| What you need to do |
Your task is to print all of the data below exactly, with no pictures included.

--------------------------------------------------

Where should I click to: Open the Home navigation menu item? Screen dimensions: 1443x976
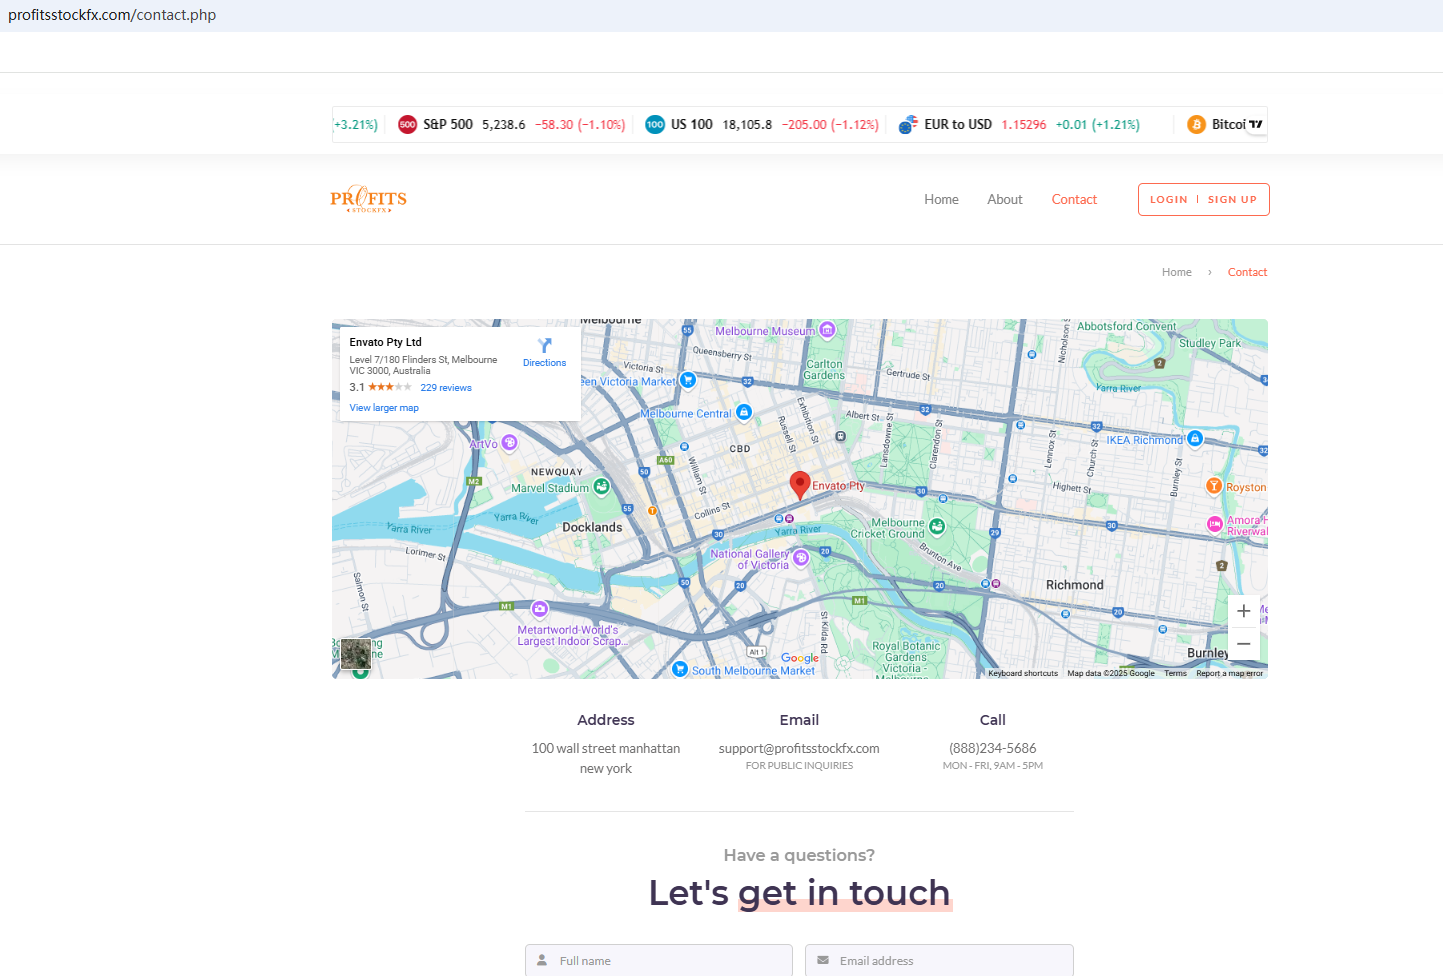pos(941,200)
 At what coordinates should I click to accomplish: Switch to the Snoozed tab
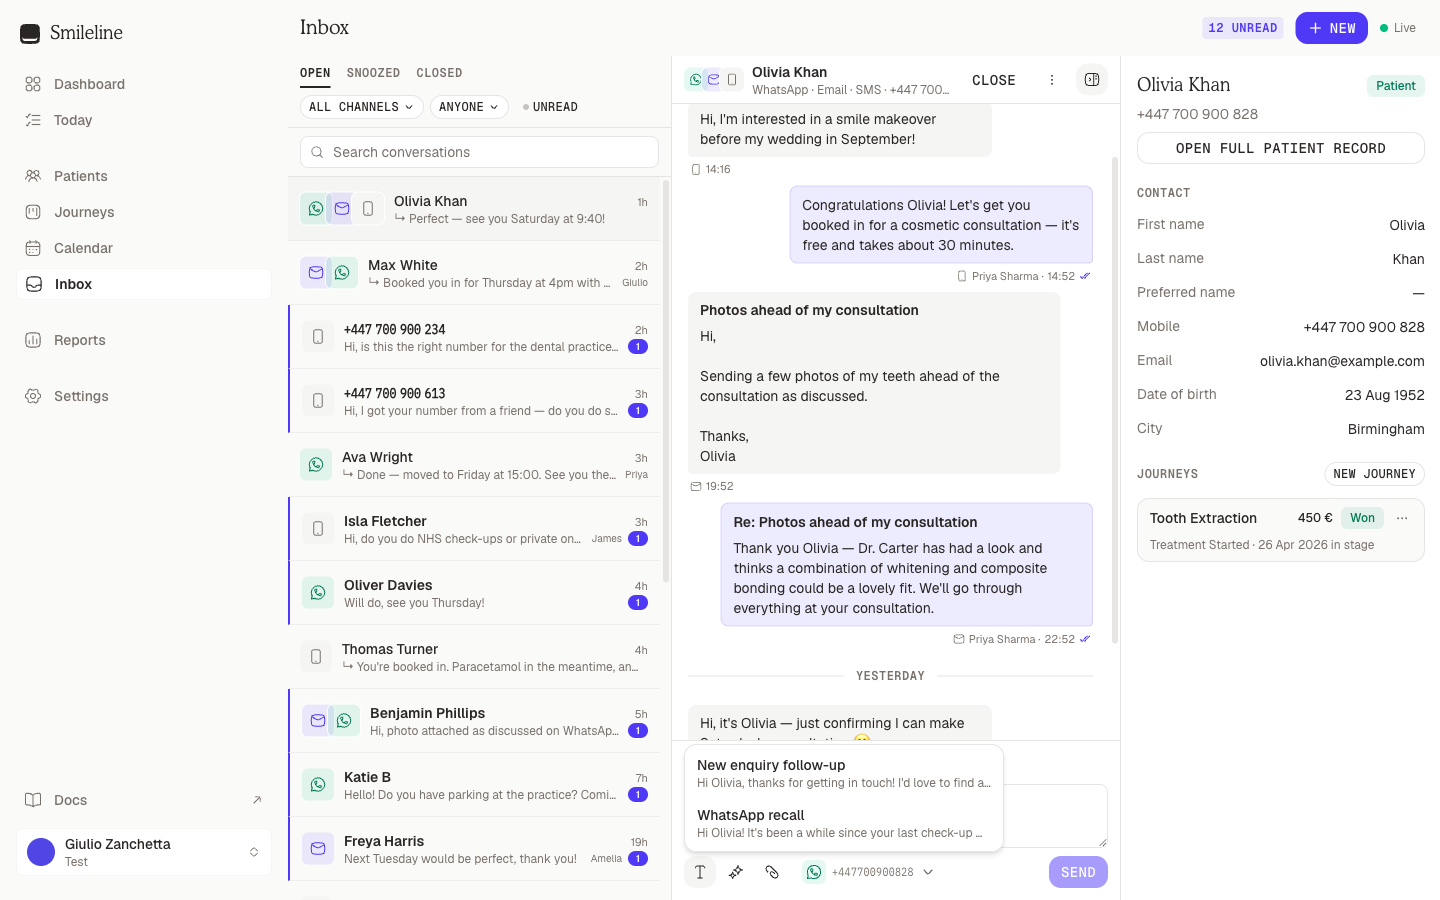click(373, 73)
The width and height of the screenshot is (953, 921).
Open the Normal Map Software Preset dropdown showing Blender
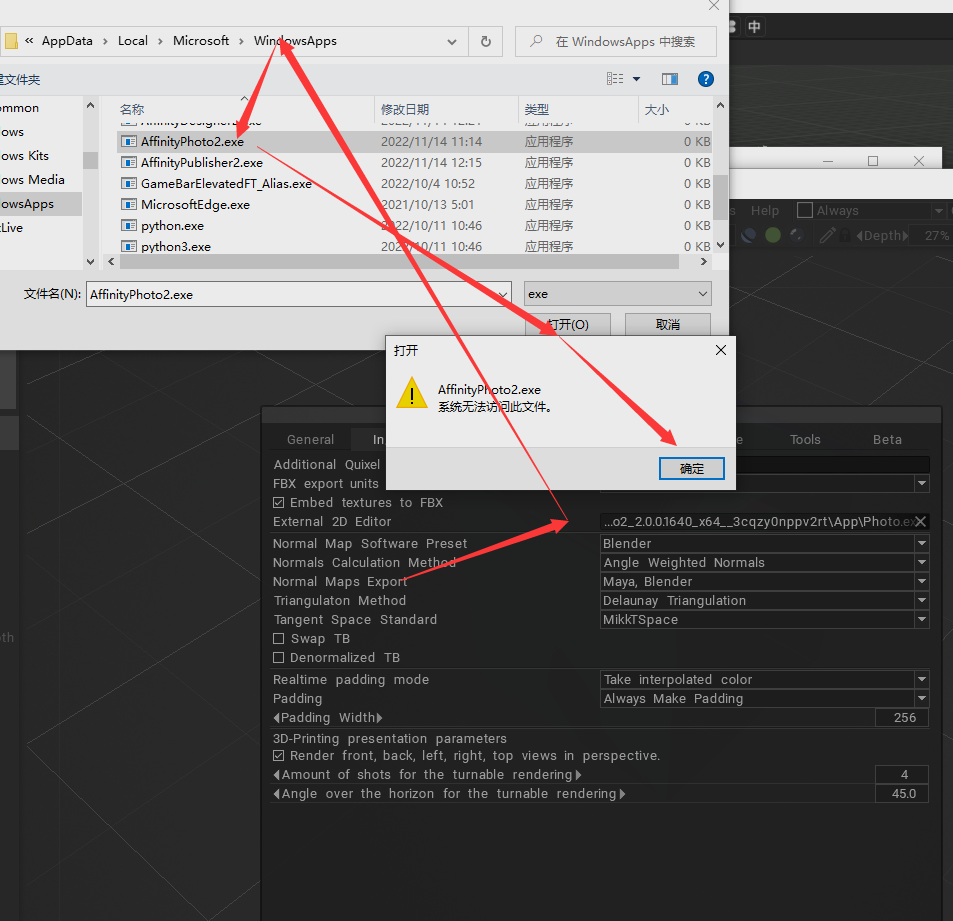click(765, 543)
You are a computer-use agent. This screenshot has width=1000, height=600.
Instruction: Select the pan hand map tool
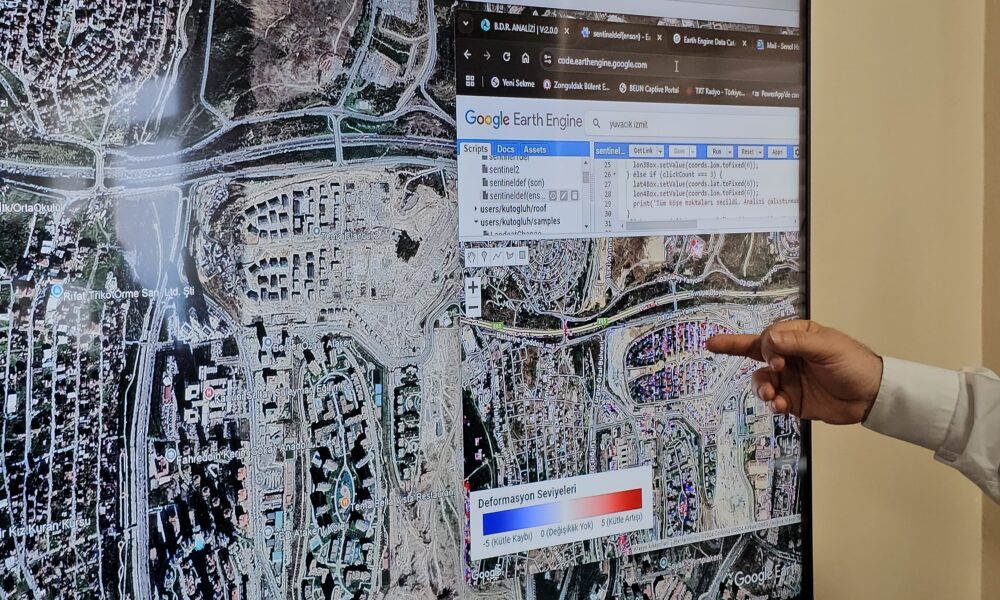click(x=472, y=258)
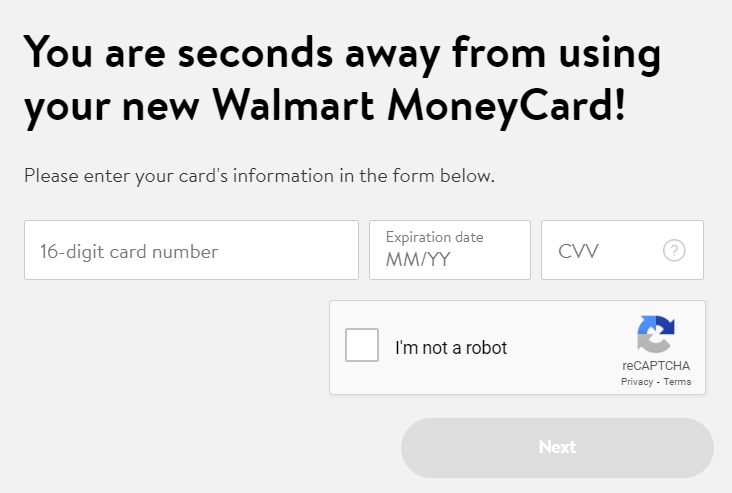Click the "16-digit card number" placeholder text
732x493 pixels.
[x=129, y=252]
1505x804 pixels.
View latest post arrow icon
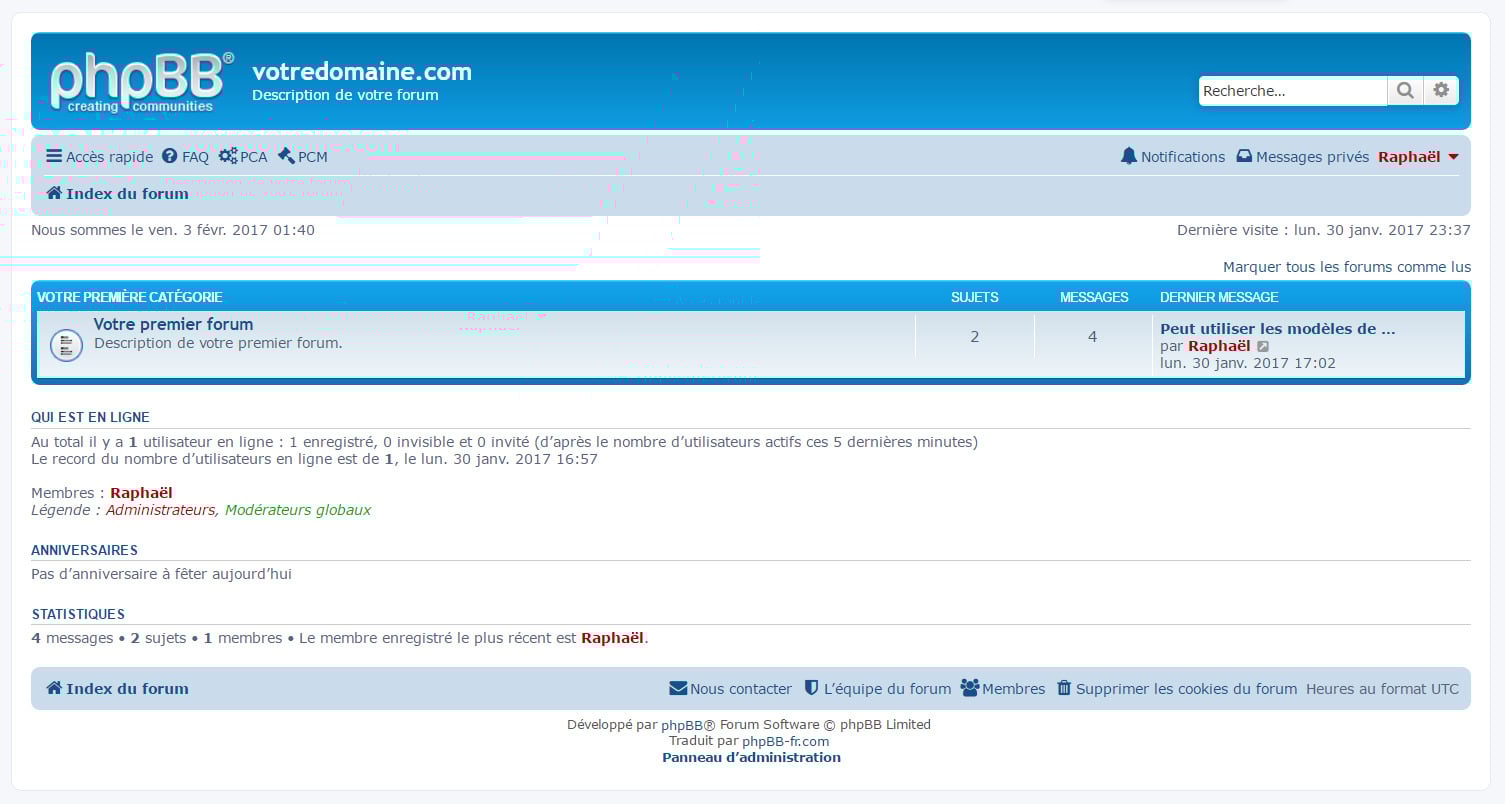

--------------------------------------------------

| Solution |
Where should I click to: Open the Home navigation menu item? Screen dimensions: 1443x976
pos(941,200)
 At what coordinates should I click to accomplish: Switch to the Snoozed tab
click(373, 73)
The width and height of the screenshot is (953, 921).
Open the Normal Map Software Preset dropdown showing Blender
click(765, 543)
You are a computer-use agent. This screenshot has width=1000, height=600.
Instruction: Select the pan hand map tool
click(x=472, y=258)
Click the "16-digit card number" placeholder text
732x493 pixels.
[x=129, y=252]
1505x804 pixels.
View latest post arrow icon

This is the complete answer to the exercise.